A cyanophage PaV-LD has been isolated from harmful filamentous cyanobacterum Planktothrix agardhii in a shallow freshwater Lake Donghu. Here, we present its genomic organization and major structural proteins. The genome is 95,299 bp linear double stranded DNA and contains 142 potential genes. Blast searches revealed 29 proteins of known function in cyanophages, cyanobacteria or bacteria. Thirteen major structural proteins ranging in size from 27KDa to 172KDa were identified by SDS-PAGE and mass-spectrometric analysis. The genome lacks major genes that are necessary to the tail structure, and the tailless PaV-LD has been confirmed by a comparative electron microscope observation with other tail cyanophages and phages. Phylogenetic analysis of the major capsid proteins also reveals an independent branch of PaV-LD that is quite different from other known tail cyanophages and phages. Moreover, the unique genome carries a non-bleaching Protein A (NblA) gene (ORF 022L), which presents in all phycobilisome-containing organisms and mediates phycobilisome degradation. Western blot detection confirmed that 022L was expressed after PaV-LD infection in their host filamentous cyanobacterium. And, its appearance was companied by a significant decline of phycocyanobilin content and a color change of the cyanobacterial cells from blue-green to yellow-green. The biological function of PaV-LD NblA was further confirmed by expression in a model cyanobacterium via an integration platform, by spectroscopic analysis and electron microscopy observation. The data indicate that PaV-LD is an exceptional cyanophage of filamentous cyanobacteria and the novel cyanophage will also provide us a new vision for the cyanophage-host interactions.
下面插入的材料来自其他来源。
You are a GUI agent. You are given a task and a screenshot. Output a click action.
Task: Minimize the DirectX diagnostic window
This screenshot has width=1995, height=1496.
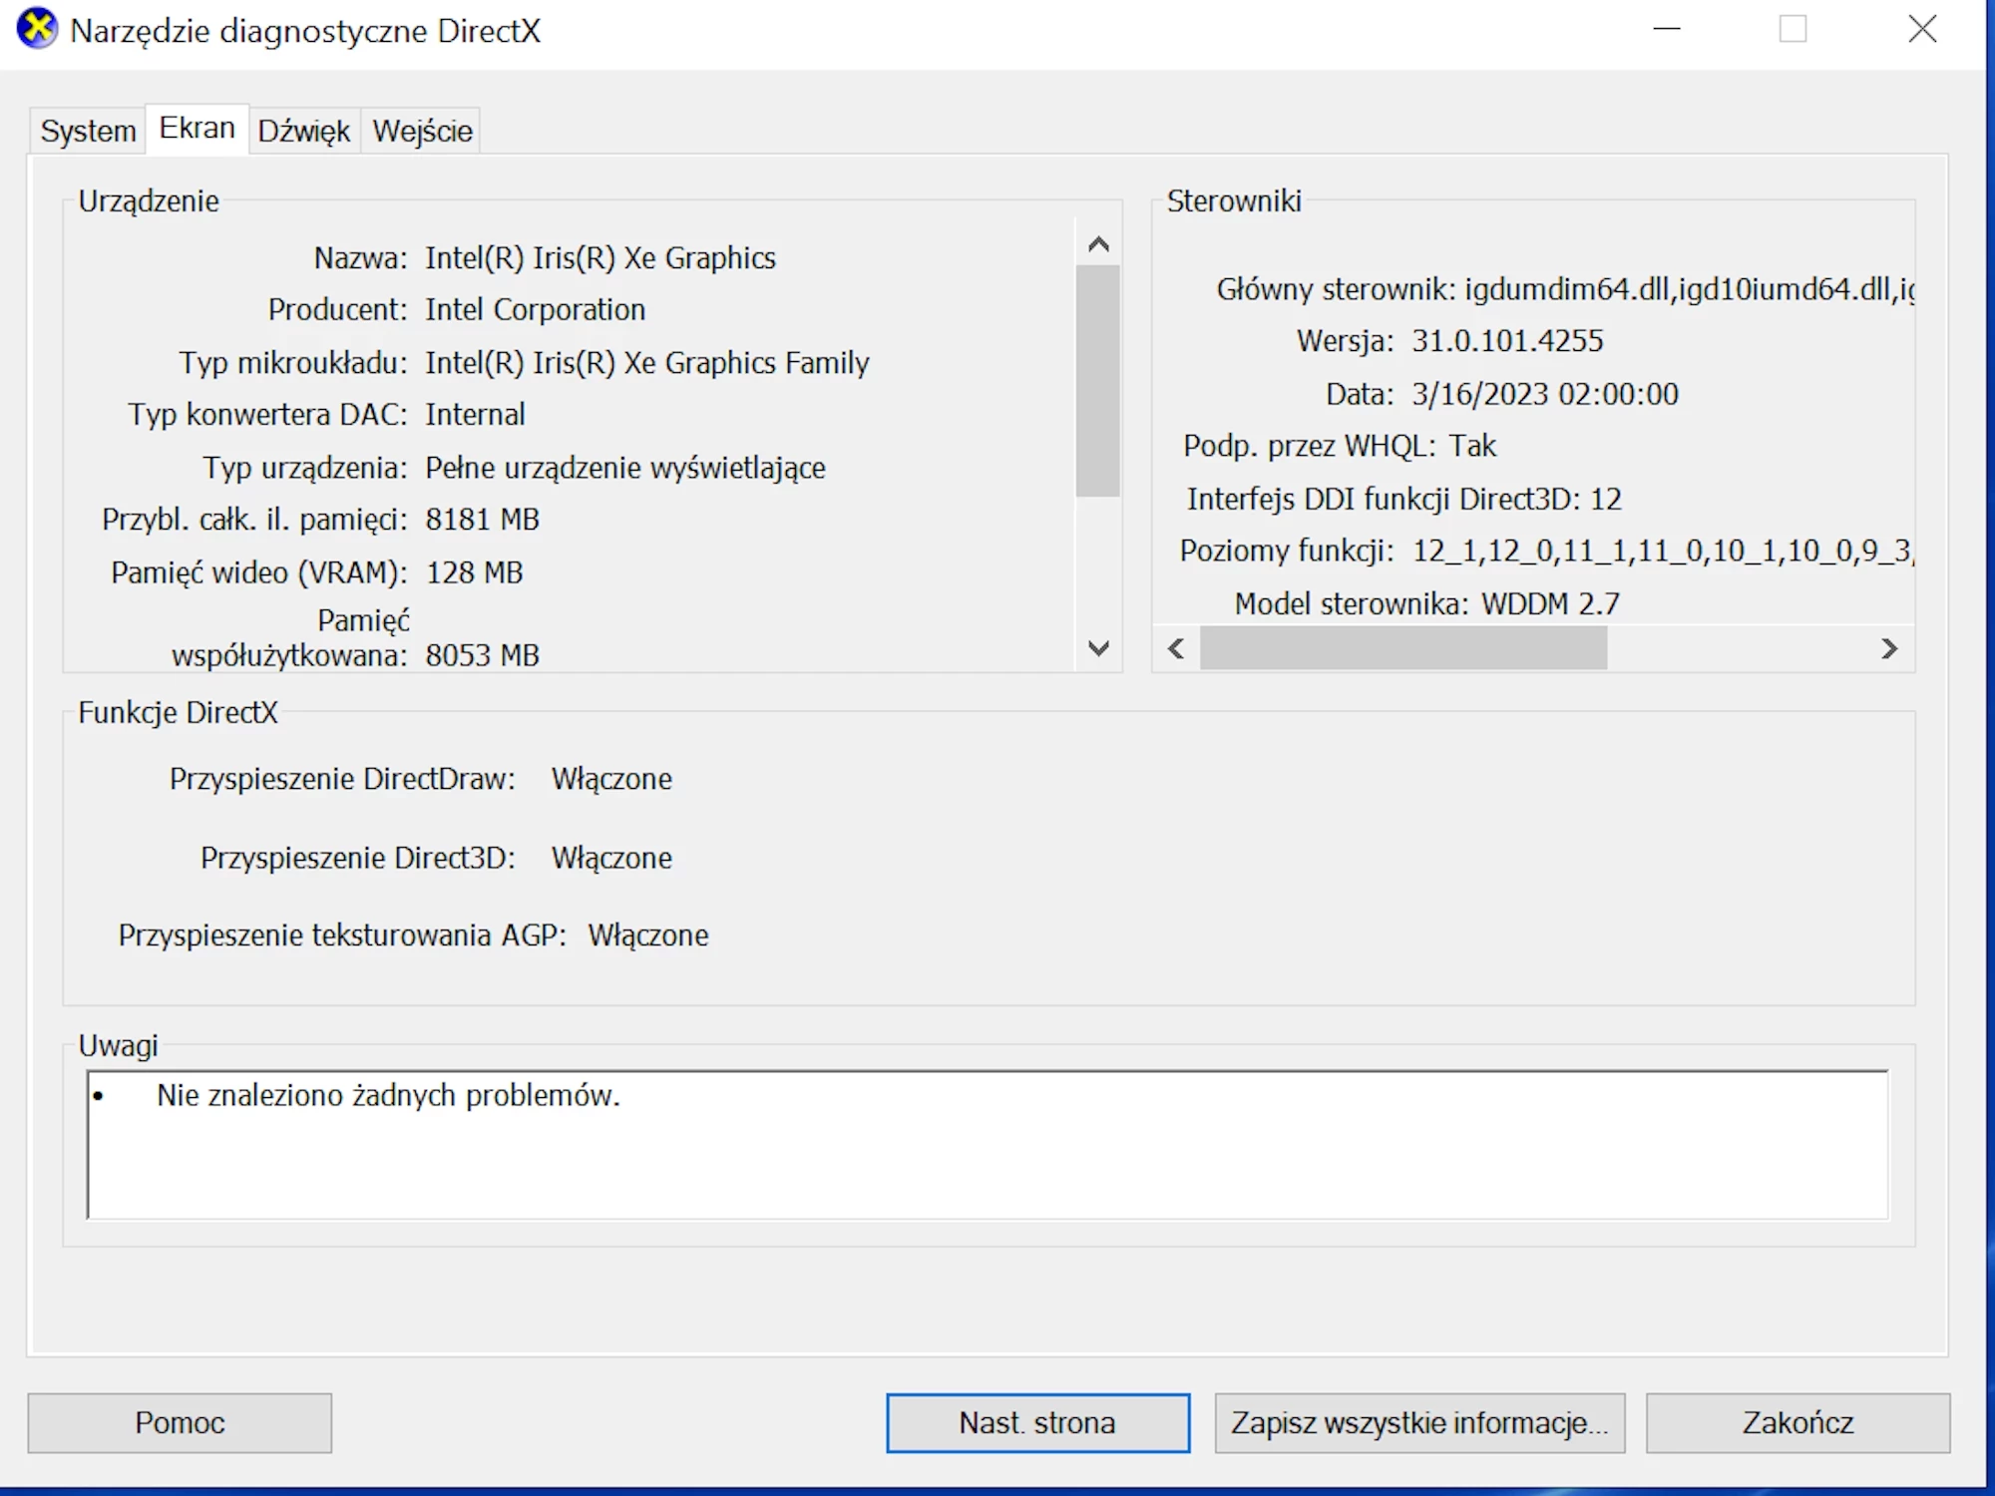point(1667,30)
Cooperative Roles of Fish Protein Kinase Containing Z-DNA Binding Domains and Double-Stranded RNA-Dependent Protein Kinase in Interferon-Mediated Antiviral Response.

The double-stranded RNA (dsRNA)-dependent protein kinase (PKR) inhibits protein synthesis by phosphorylating eukaryotic translation initiation factor 2α (eIF2α). In fish species, in addition to PKR, there exists a PKR-like protein kinase containing Z-DNA binding domains (PKZ). However, the antiviral role of fish PKZ and the functional relationship between fish PKZ and PKR remain unknown. Here we confirmed the coexpression of fish PKZ and PKR proteins in Carassius auratus blastula embryonic (CAB) cells and identified them as two typical interferon (IFN)-inducible eIF2α kinases, both of which displayed an ability to inhibit virus replication. Strikingly, fish IFN or all kinds of IFN stimuli activated PKZ and PKR to phosphorylated eIF2α. Overexpression of both fish kinases together conferred much more significant inhibition of virus replication than overexpression of either protein, whereas morpholino knockdown of both made fish cells more vulnerable to virus infection than knockdown of either. The antiviral ability of fish PKZ was weaker than fish PKR, which correlated with its lower ability to phosphorylate eIF2α than PKR. Moreover, the independent association of fish PKZ or PKR reveals that each of them formed homodimers and that fish PKZ phosphorylated eIF2α independently on fish PKR and vice versa. These results suggest that fish PKZ and PKR play a nonredundant but cooperative role in IFN antiviral response.